BPN: Prabowo-Sandi Memenangi Pilpres dengan Selisih 7 Persen

BPN: Prabowo-Sandi Memenangi Pilpres dengan Selisih 7 Persen
Capres-cawapres nomor urut 02 Prabowo-Sandiaga Uno tiba untuk mengikuti debat pertama Pilpres 2019, di Hotel Bidakara, Jakarta, 17 Januari 2019. Debat pertama yang diikuti pasangan capres-cawapres nomor urut 01 Joko Widodo dan Ma'ruf Amin serta pasangan nomor urut 02 Prabowo dan Sandiaga Uno tersebut mengangkat tema Hukum, HAM, Korupsi, dan Terorisme. ( Foto: Antara / Aprilio Akbar )
Robertus Wardi / WM Minggu, 10 Februari 2019 | 23:38 WIB

 

Jakarta, Beritasatu.com - Badan Pemenangan Nasional (BPN) pasangan Prabowo Subianto dan Sandiaga Uno optimistis Prabowo-Sandi akan memenangkan Pemilihan Presiden (Pilpres) pada 17 April mendatang. Pasangan nomor urut 02 ini akan unggul 7-9 persen dari pasangan Joko Widodo (Jokowi) dan Ma'ruf Amin.

"Kami optimistis bisa memenangkan Pilpres. Kami melihat ada keinginan kuat dari masyarakat," kata anggota BPN Anggawira, kepada Beritasatu.com, di Jakarta, Minggu (10/2).

Anggawira menanggapi hasil survei lembaga Celebes Research Centre (CRC) yangmenyebut pasangan Jokowi-Ma'ruf Amin unggul 25 persen dengan pasangan Prabowo-Sandi.

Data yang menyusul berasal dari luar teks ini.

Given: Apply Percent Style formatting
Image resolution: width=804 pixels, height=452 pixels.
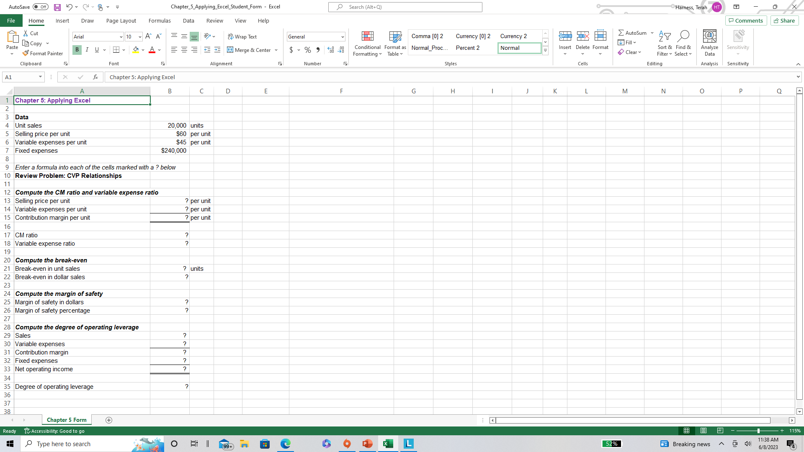Looking at the screenshot, I should pos(308,50).
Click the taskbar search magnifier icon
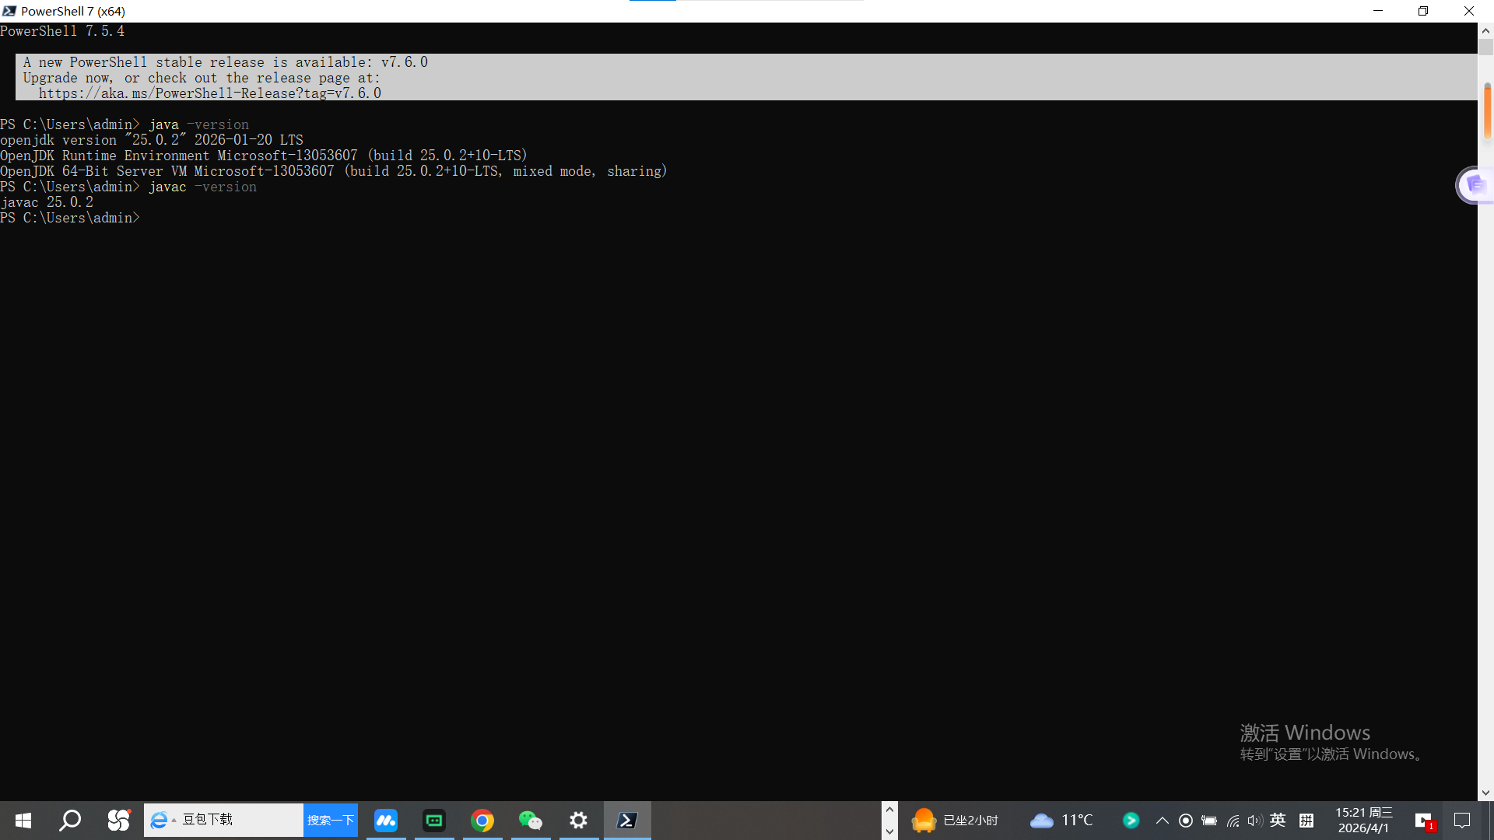 click(71, 821)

Jokowi-Ma'ruf Amin meraih elektabilitas 56 persen‎, sementara Prabowo-Sandi hanya 31 persen.

Anggawira mengemukakan, objektivitas hasil survei tersebut masih harus diuji lagi. Pasalnya, tren yang terjadi sekarang adalah masyarakat cenderung tidak mau ditanya terkait pilihannya. Masyarakat cenderung tertutup dan menunggu pada hari pemungutan suara 17 April mendatang.

"Sekarang ada banyak data dari lembaga survei, tetapi pertanyaannya adalah apakah saat survei, masyarakat mau berikan informasi secara langsung. Ini patut dipertanyakan," ujar Anggawira.

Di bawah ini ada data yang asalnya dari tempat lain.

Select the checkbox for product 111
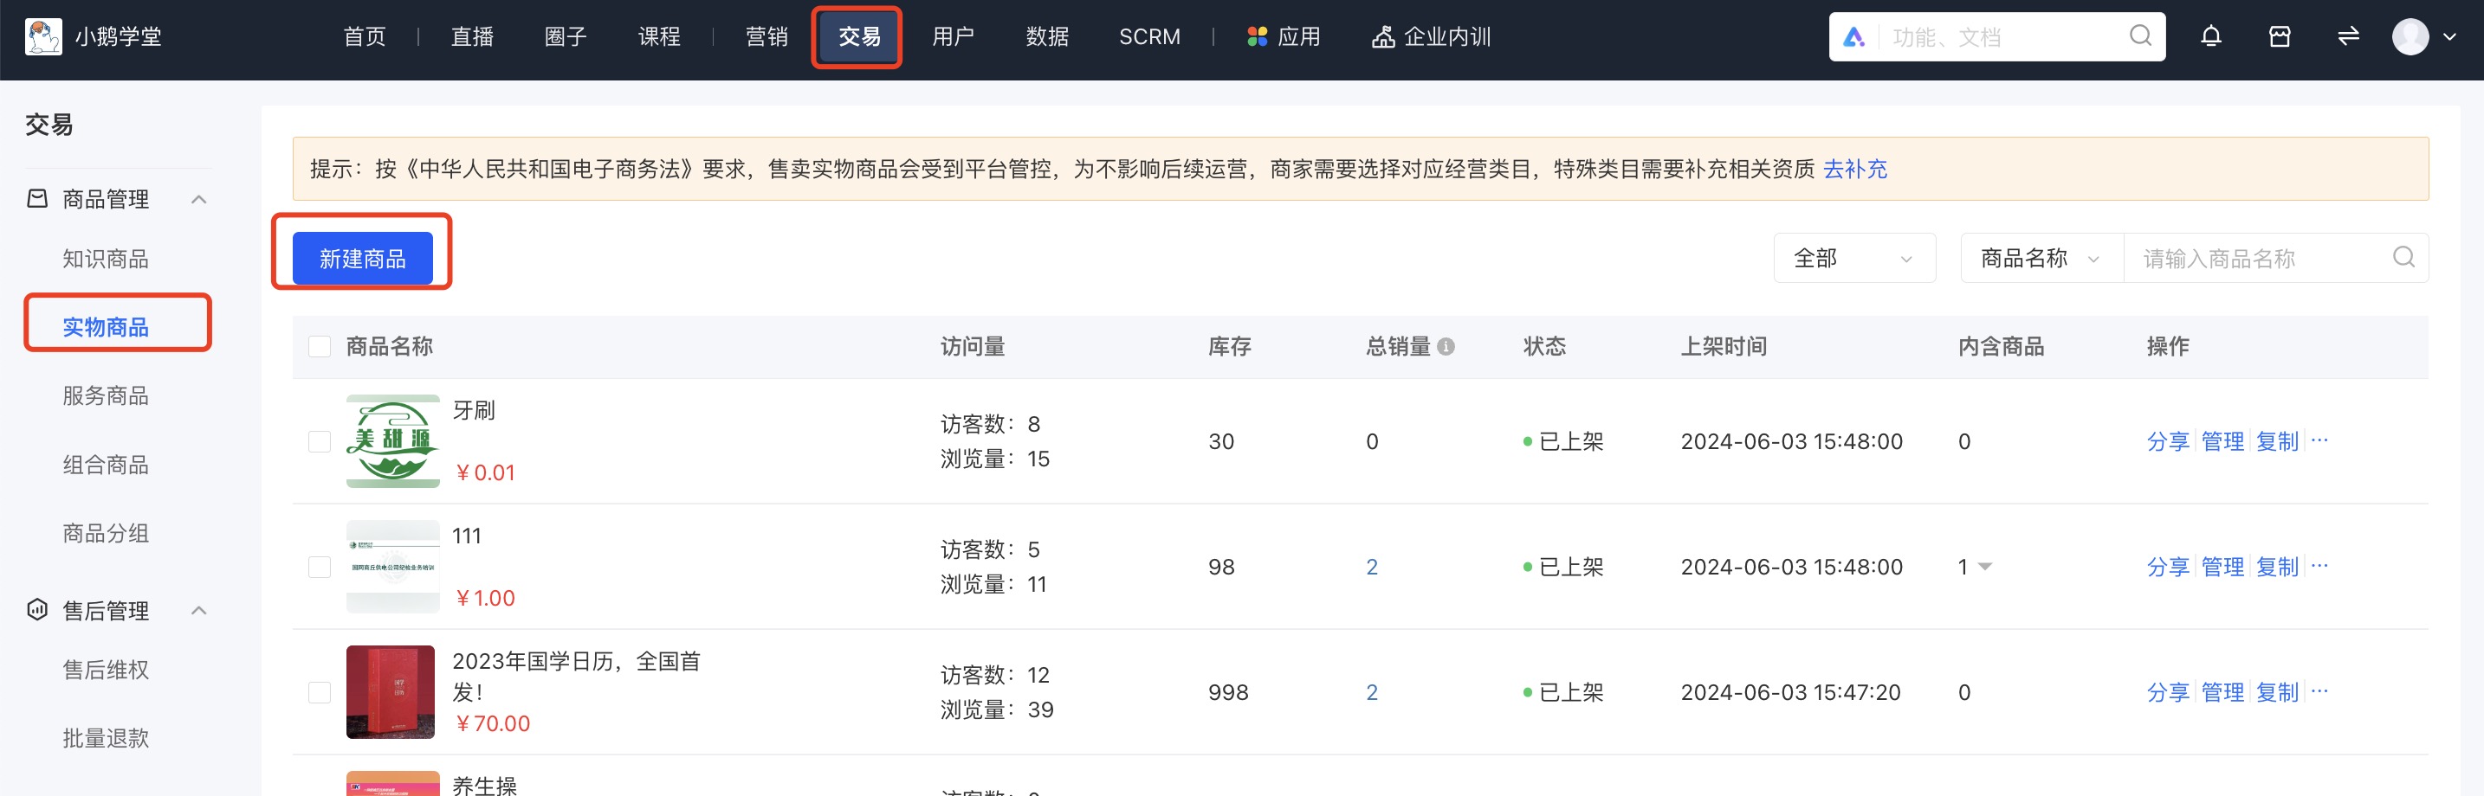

Anggawira memberi contoh atas survei berbagai lembaga saat pelaksanaan pilkada. Hasilnya banyak survei yang dilakukan sebelumnya, meleset atau berubah pas hari pemungutan suara. Dengan berbagai contoh tersebut, BPN yakin Prabowo-Sandi akan menang meski berbagai lembaga survei menyebutkan Jokowi-Amin unggul.

Menurut Anggawira, era sekarang ini, masyarakat sudah sangat susah untuk diarahkan. Dengan percepatan informasi lewat sosial-media (sosmed), masyarakat menjadi cenderung independen. Mereka sudah tidak lagi harus meniru atau bergantung pada tokoh tertentu dalam masyarakat. Otonomi bergeser ke individu-individu.

"Tidak ada strong figure lagi di masyarakat sekarang ini. Atau tidak ada lagi organisasi yang men-direct pilihan masyarakat. Semua bergantung otonomi pribadi-pribadi," kata Anggawira.